Charter Roll

The Charter Roll is the administrative record created by the medieval office of the chancery that recorded all the charters issued by that office. In the medieval Kingdom of England, the first Charter Roll was started in 1199 under the Chancellorship of Hubert Walter.[1] This was during the reign of King John of England, and the Roll was started in order to keep track of charters that had been issued by the government. Instead of keeping the records in a register or book form, they were written on sheets of parchment stitched together into long rolls to form a roll for each year.[2]
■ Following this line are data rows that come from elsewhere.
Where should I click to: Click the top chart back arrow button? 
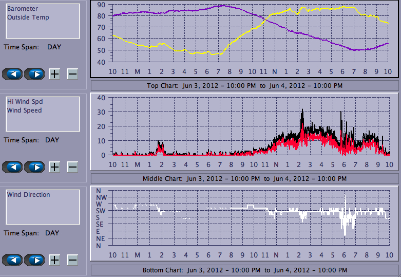tap(13, 74)
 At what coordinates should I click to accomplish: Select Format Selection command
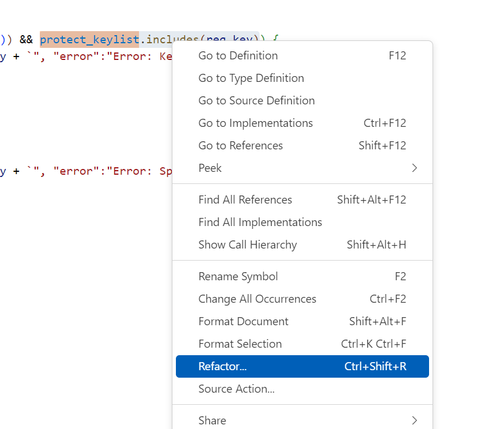pyautogui.click(x=240, y=344)
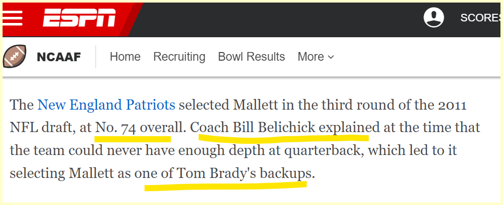Open the Recruiting tab

[x=179, y=57]
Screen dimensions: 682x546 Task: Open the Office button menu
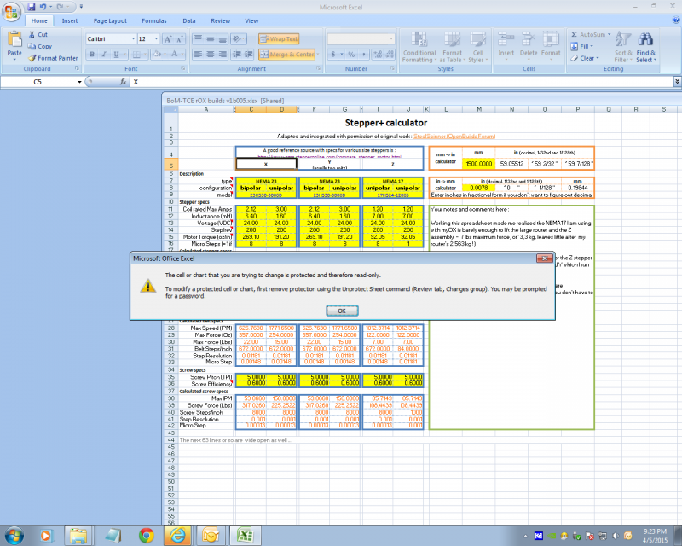(x=9, y=10)
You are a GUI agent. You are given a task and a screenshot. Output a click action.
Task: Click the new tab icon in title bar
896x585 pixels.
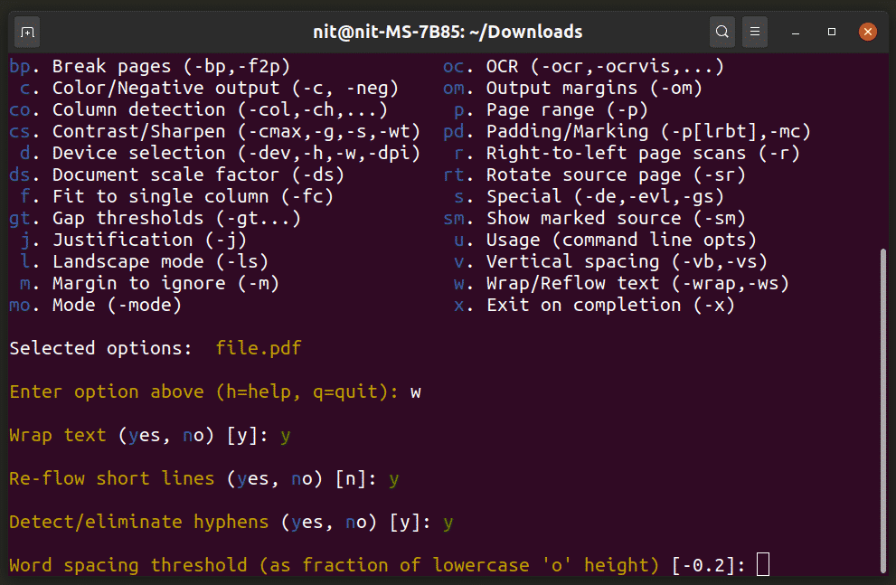27,32
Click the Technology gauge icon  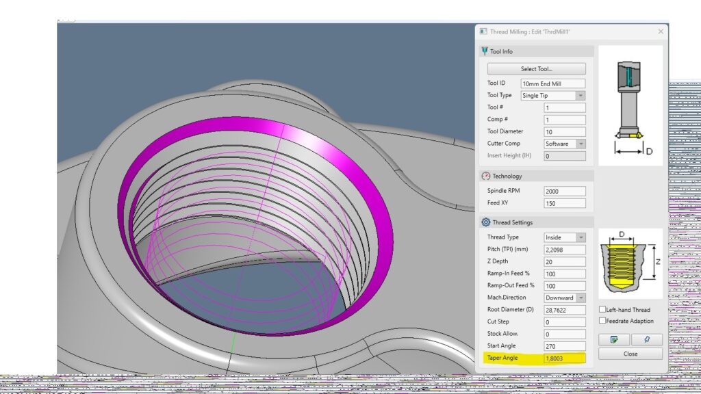(485, 176)
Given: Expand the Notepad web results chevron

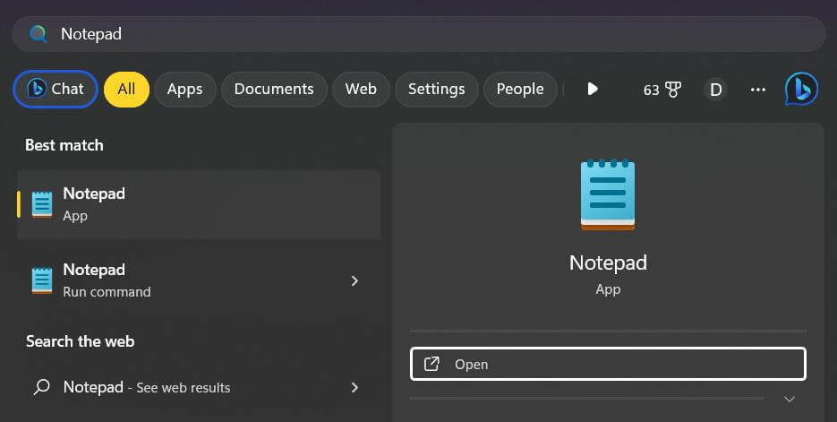Looking at the screenshot, I should (x=354, y=387).
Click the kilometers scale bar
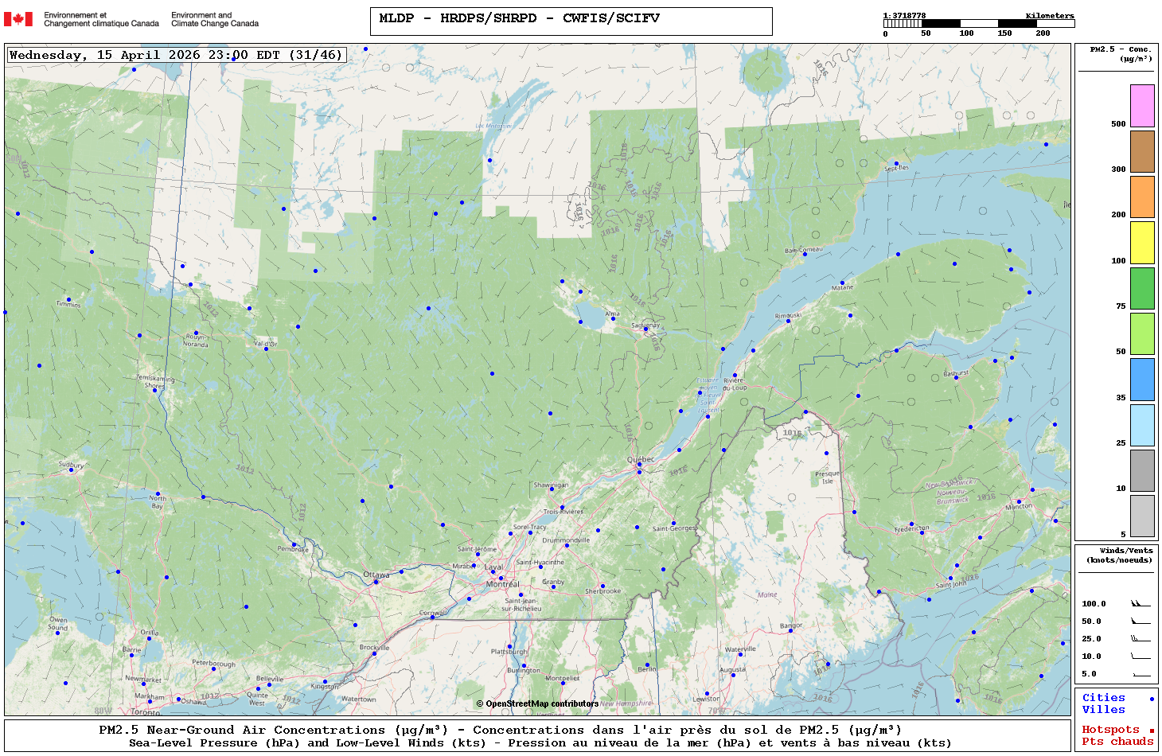Viewport: 1162px width, 756px height. point(978,24)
The Charter Rolls for the years 1199 to 1216 were published as abbreviated Latin texts (in a near-facsimile of the manuscripts, employing a special "record type" typeface) by the Record Commission in 1837, in a large folio volume entitled Rotuli Chartarum in Turri Londinensi asservati, edited by T.D. Hardy. Calendars (summaries) of the rolls from 1226 to 1516 were published in six volumes by the Public Record Office between 1903 and 1927.

Citations

  1. Chrimes Introduction to the Administrative History p. 76
  2. Saul Companion to Medieval England p. 116

References

  • Chrimes, S. B. (1966). An Introduction to the Administrative History of Mediaeval England (Third ed.). Oxford, UK: Basil Blackwell. OCLC 270094959. 
  • Saul, Nigel (2000). A Companion to Medieval England 1066–1485. Stroud: Tempus. ISBN 0-7524-2969-8.